The biggest rap hits you hear coming out of your radio usually have a lazy vocal flow cascading over trap beats, but in Buffalo’s independent hip-hop scene, that’s not how it goes. In the most vibrant corners of local hip-hop, you’re most likely going to hear gritty lyrics riding mid-tempo, old school 90s beats, a style known as street rap. New York City rap is a major influence. But there’s also the lyrical imagery and a shine that’s often linked with the West Coast and Dirty South.
Put simply, Buffalo hip-hop is hard music for a hard city, and Griselda is the pinnacle of that aesthetic. With that in mind, below are just a handful of local hip-hop artists you ought to check out.

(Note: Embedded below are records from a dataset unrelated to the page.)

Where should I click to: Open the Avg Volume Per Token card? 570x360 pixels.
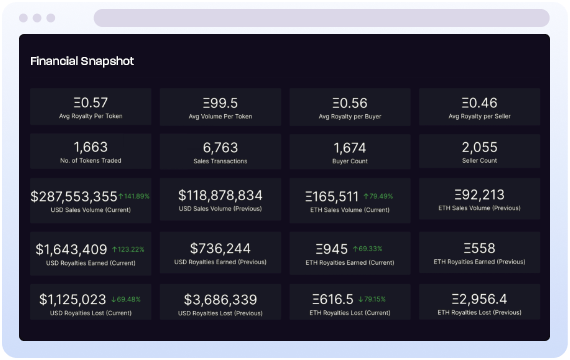220,107
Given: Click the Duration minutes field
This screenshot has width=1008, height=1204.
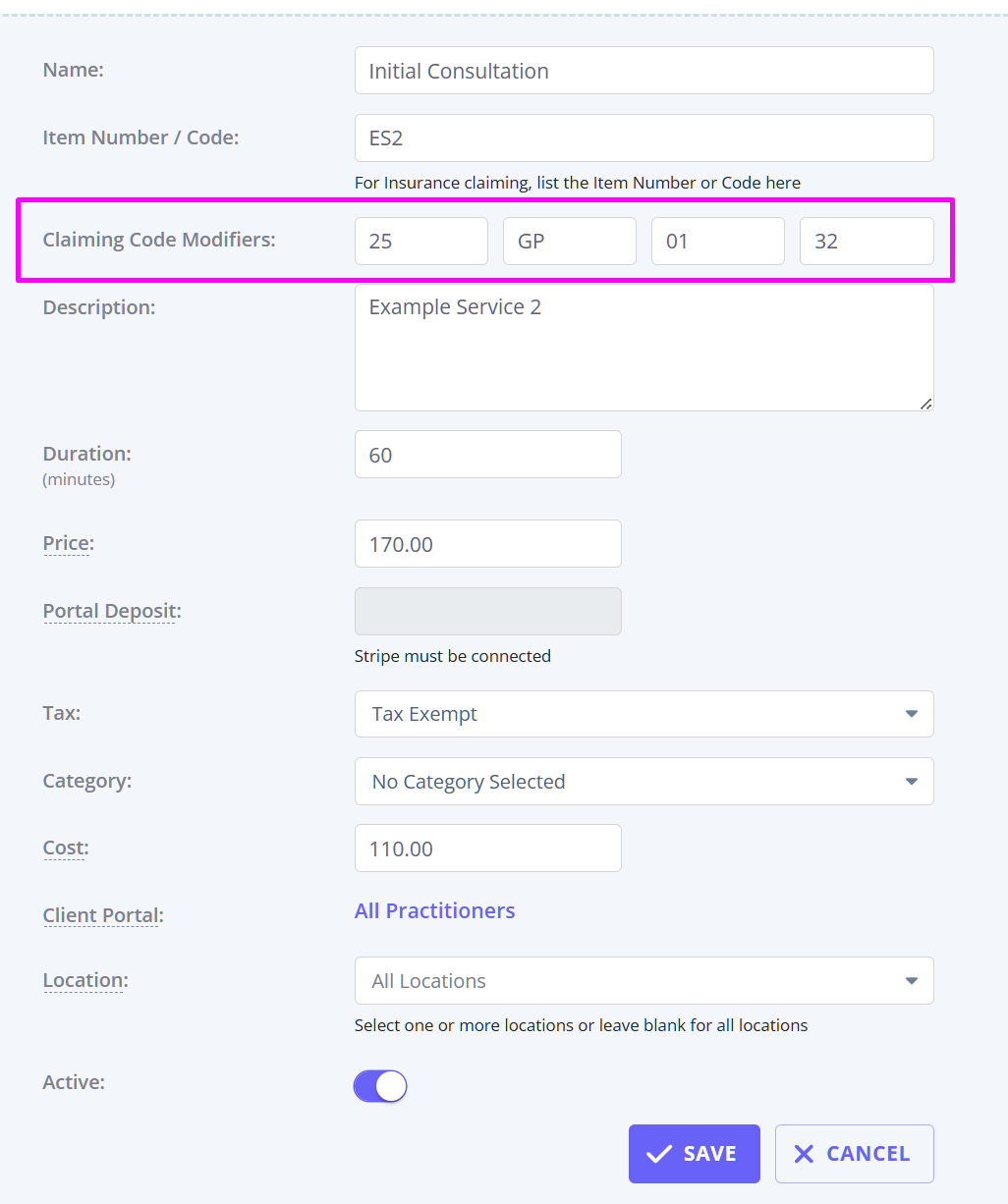Looking at the screenshot, I should pos(487,455).
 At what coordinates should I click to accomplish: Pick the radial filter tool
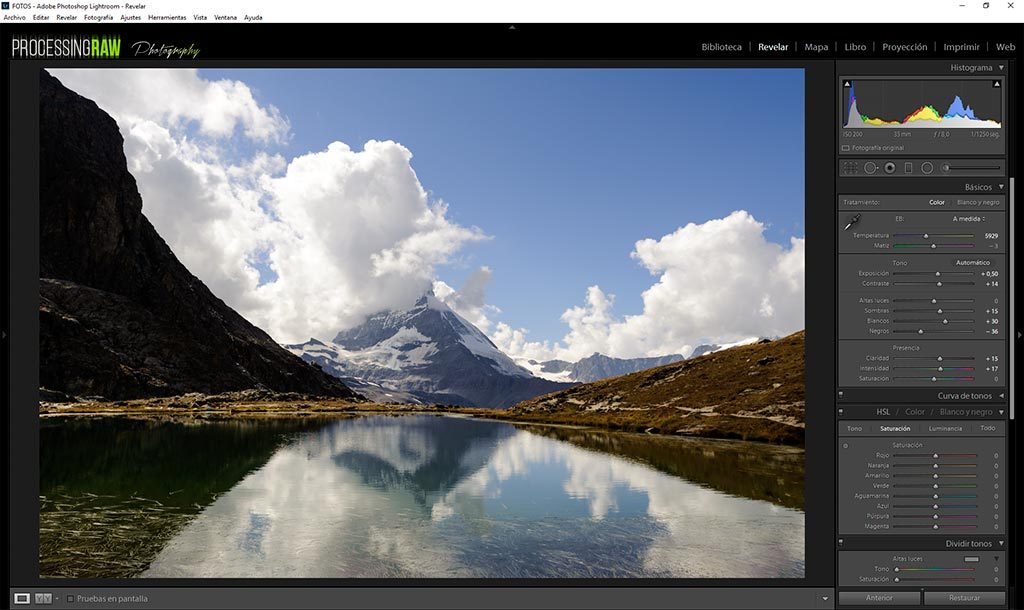coord(927,168)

Part of the extended Griselda crew, Duffel Bag Hottie paints greasy, menacing, black-on-black portraits of trap life in the Nickel City. East coast hustle with a bit of West Coast shine, Duffel’s got that late 90s/early 2000s sound on lock.
People outside of Buffalo are paying attention to local rap. In his recent appearance on SirusXM’s Shade 45 channel, YNX was quizzed by host Lord Sear about the music coming out of Buffalo right now.

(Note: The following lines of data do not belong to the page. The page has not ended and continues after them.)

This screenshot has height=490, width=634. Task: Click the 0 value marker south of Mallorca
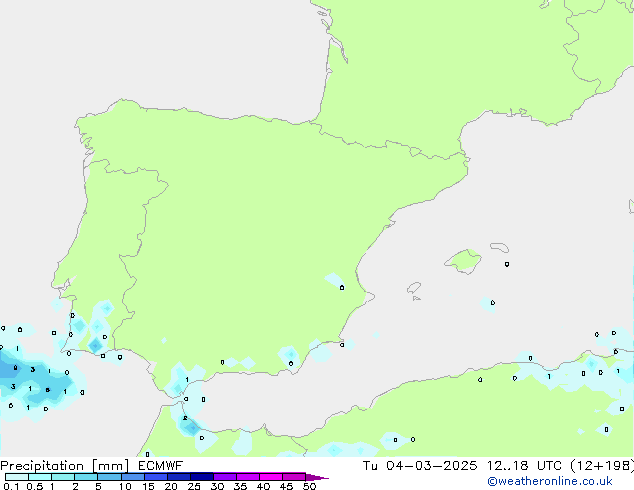tap(492, 302)
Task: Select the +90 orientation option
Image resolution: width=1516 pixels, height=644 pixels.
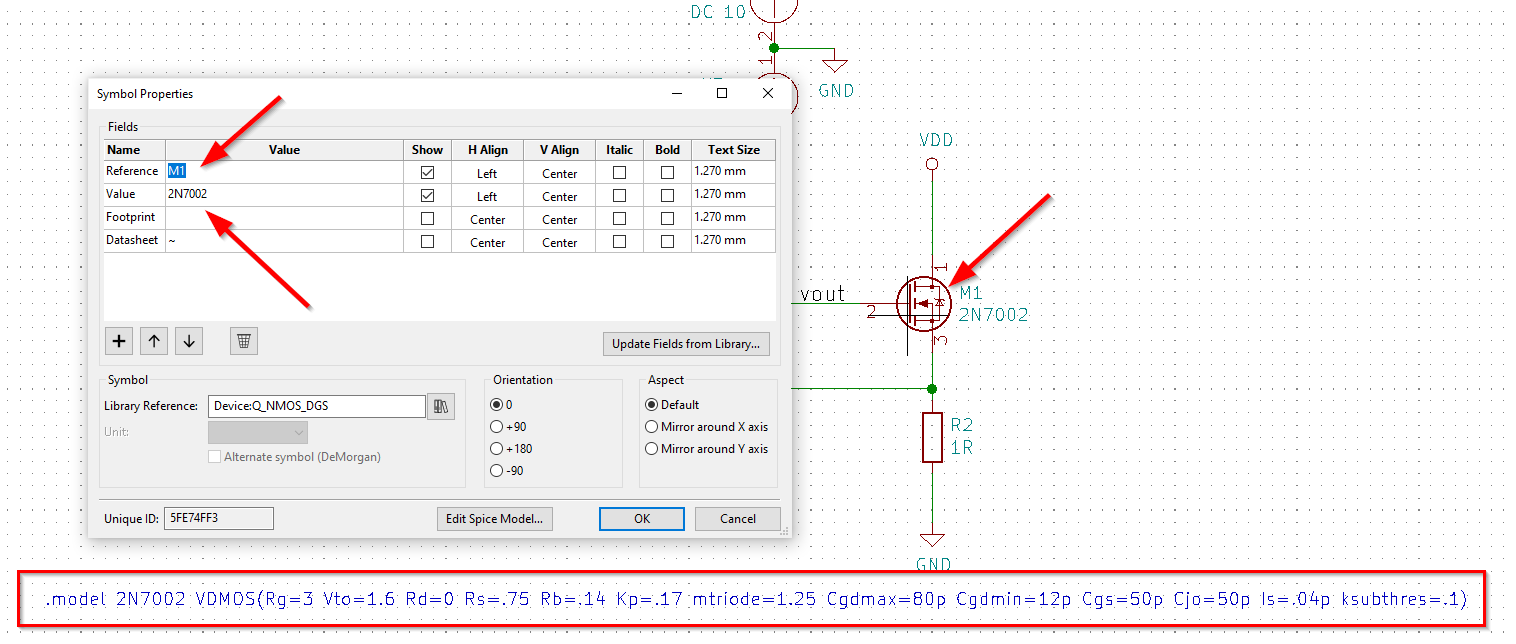Action: pos(497,427)
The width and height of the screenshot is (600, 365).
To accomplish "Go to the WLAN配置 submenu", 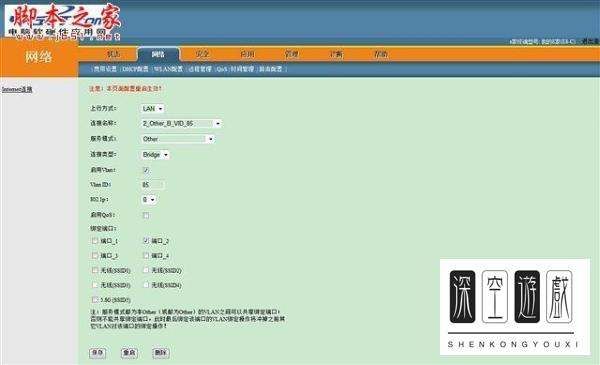I will coord(168,69).
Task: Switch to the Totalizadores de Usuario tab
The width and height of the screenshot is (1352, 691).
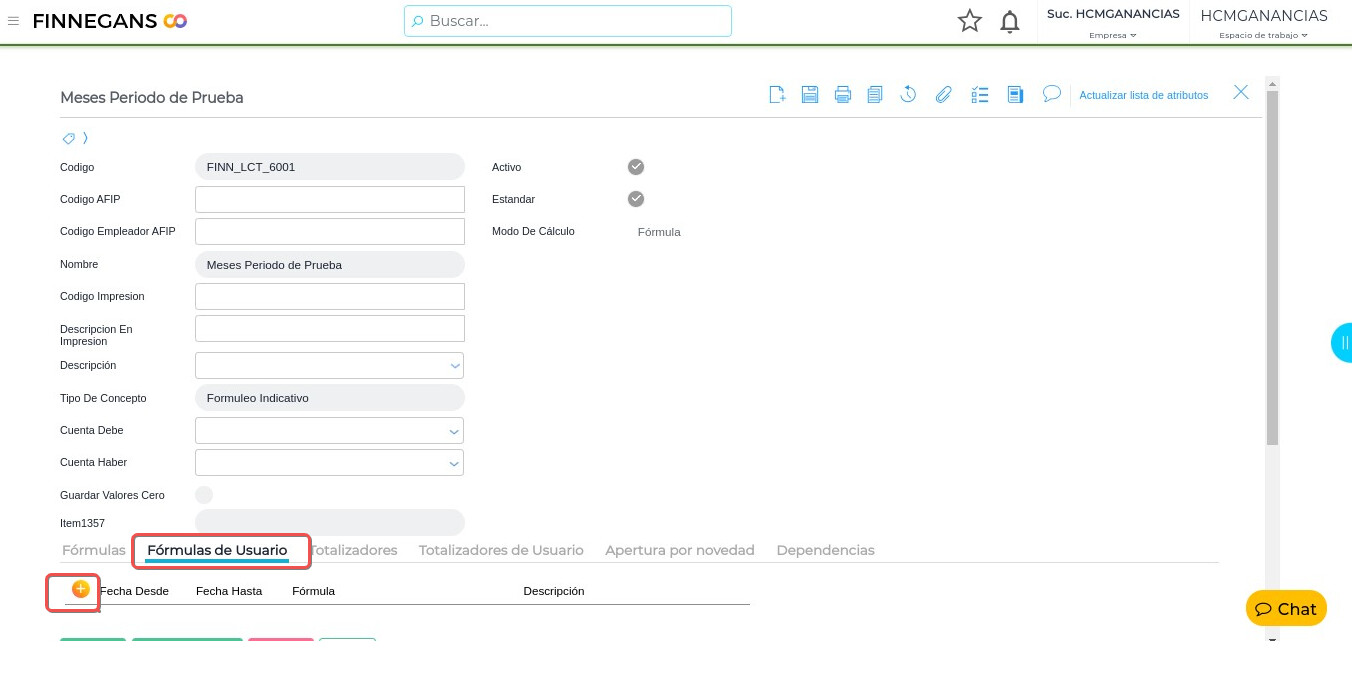Action: coord(501,550)
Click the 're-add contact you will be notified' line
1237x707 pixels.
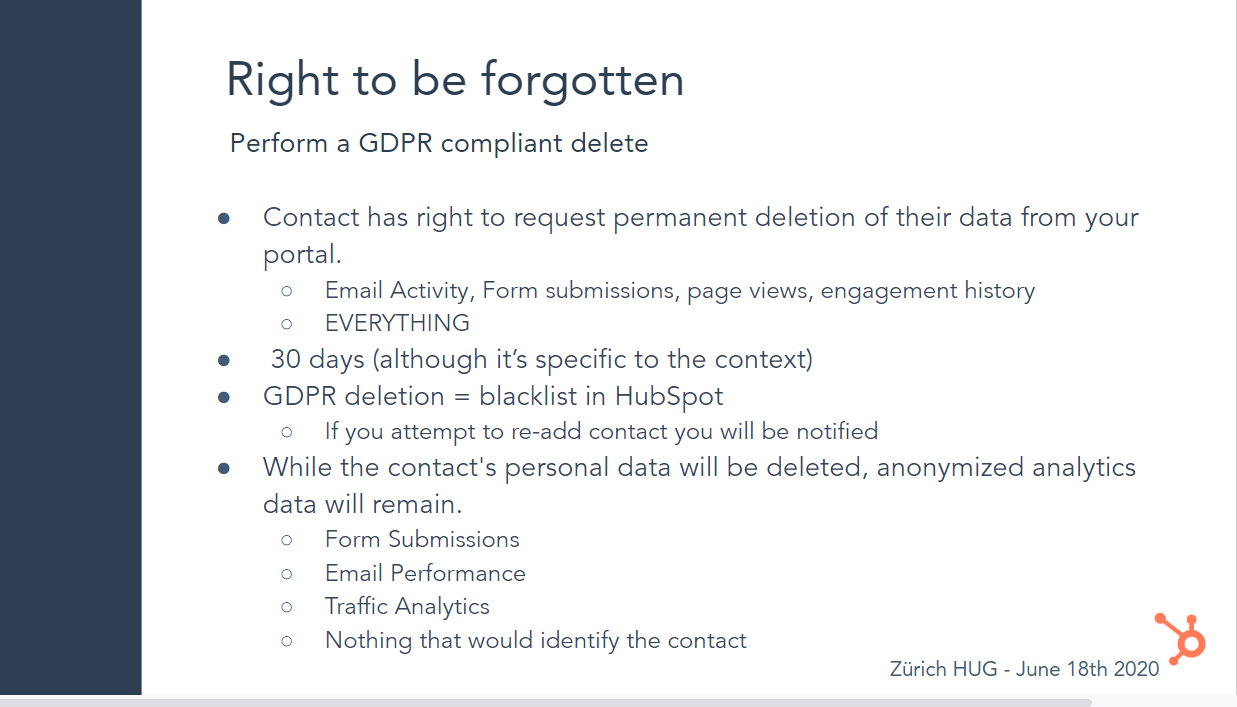coord(601,431)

For his part, YNX dispenses gritty gravel-voiced nasty gymnastics with a sense of humor that’s as dry and cutting as the breeze in winter. One of his latest records, Nas ‘97 pays tribute to an iconic New York City emcee who is clearly a major influence.
Buffalo rap may be turning heads with a gloomy, grey-skies sound, but there is diversity in local hip-hop. If you’re craving something a bit different, a bit more chill than street rap, 14 Trap Doors is a local rap trio of Short Moscato, Bendyface and Wza that makes out-there, psychedelic alt-rap. Recently featured on the massive music-hipster blog Brooklyn Vegan, the group has put out a lot of music videos, and shit gets weird in all of them.
Leaning on a rapid-fire ragamuffin style that sits in the pocket like an old gum wrapper, 7xlvetheGenius has undeniable skills, personality and voice. Her Bandcamp debut, The Calm Before, sounds a bit scrappy; the digital seams are everywhere, but instead of subtracting — they end up adding some urgent energy. Her newest release 7xve is Love is close-up ready: bigger, slicker, smoother, slower and jazzier.
Gigging regularly both inside and outside the 716, Chuckie Campbell is another local hip-hop artist you’ve probably seen around town: He’s best known for performing with a full band. Rapping over a live band isn’t something a lot of rappers do these days, but given the energy Campbell and crew bring to each performance, more maybe should.
DJing is a massive part of hip-hop, and if you’ve heard a live hip-hop DJ set in Buffalo over the last 20 years, there’s a good chance LoPro was behind the decks. In the early 2000s, the local DJ and producer was a driving force in local hip-hop, helping to make it what it is today.